Oturumun öne çıkan ana fikirleri ise şöyle oldu: “Fırsatları biz yaratıyoruz. Bilinçli ve meraklı olmak önemlidir. Kendine yol çizme ihtiyacı, aksiyon alma, öğrenmeye ve keşfetmeye açık olmak, sorgulamak değerlidir. Toplumda bir etki yaratmak, değişimin bir parçası olmak amaçlarımız arasında yer almalıdır. Birlikte ortak amaç için çalışmak daha inovatif gelişmelerin önünü açabilir. Girişimci ruh, kalıpların dışında düşünebilmek teknolojiyle birlikte katma değer yaratır. Çizilen rolü reddetmek, kendi hikâyeni bulmak paha biçilmezdir.”

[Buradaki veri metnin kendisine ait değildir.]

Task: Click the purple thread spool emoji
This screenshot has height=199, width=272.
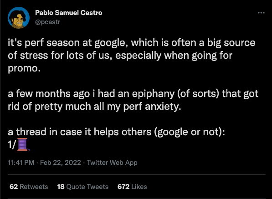Action: click(23, 144)
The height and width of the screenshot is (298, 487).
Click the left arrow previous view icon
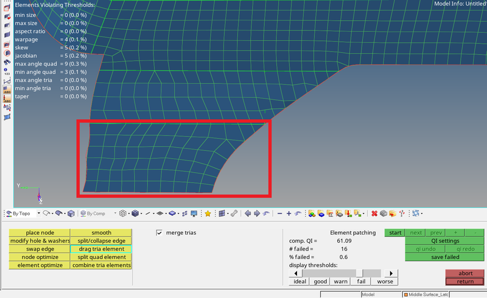coord(248,213)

Topyekûn mücadele için filantropi

Acil durumların insanları bir araya getirdiğini gördük peki ya rutin tavırlarımız? Bu ilgi çeken soruya ‘Stratejik Filantropi’ başlıklı oturumda yanıt aramaya çalıştık. Rekind UK & Yeşilist Kurucusu Ergem Şenyuva’nın yönettiği oturumda konuşan Etki Yatırımcısı & Filantropist Antonis Schwarz, Özyeğin Vakfı Sosyal Yatırımlar CEO’su Ayla Göksel ve King Khalid Foundation CSO’su Dr. Natasha M. Matic; sosyal odaklı yatırımları, ekonomik ve sosyal standartları yükseltecek faaliyetleri, dünyaya şekil veren yeni filantropi trendlerini anlattı.

Natasha M. Matic, “Toplumun bakış açısını değiştirmek gerekiyor çünkü filantropi sadece bağış, yardım gibi görülüyor. Anında tepki verebilmek, ihtiyaçları doğru tespit edebilmek, devletle iletişimi güçlendirmek, mümkün olduğunca fazla paydaşı sürece dahil etmek önemli. Tek kişinin yapamadığını birçok insan yapabilir” derken Antonis Schwarz da bağışçıların ihtiyaç sahipleriyle bir araya geldiği katılımcı filantropi modelini desteklediklerini söyledi. Ayla Göksel ise pandemi sırasındaki yardımlaşma üzerine; “İnsanlar kendi duygularıyla yola çıktı ve kendilerini organize etmeye başladı. Sorulması gereken ise şu: Küresel bir pandemiyi beklemeden bunu nasıl harekete geçirebilir ve sürdürebiliriz? Konu çek yazmaktan ibaret değil. Belirtilerden ziyade, problemlerin kökenini nasıl çözebileceğimize odaklanmalıyız” ifadelerini kullandı.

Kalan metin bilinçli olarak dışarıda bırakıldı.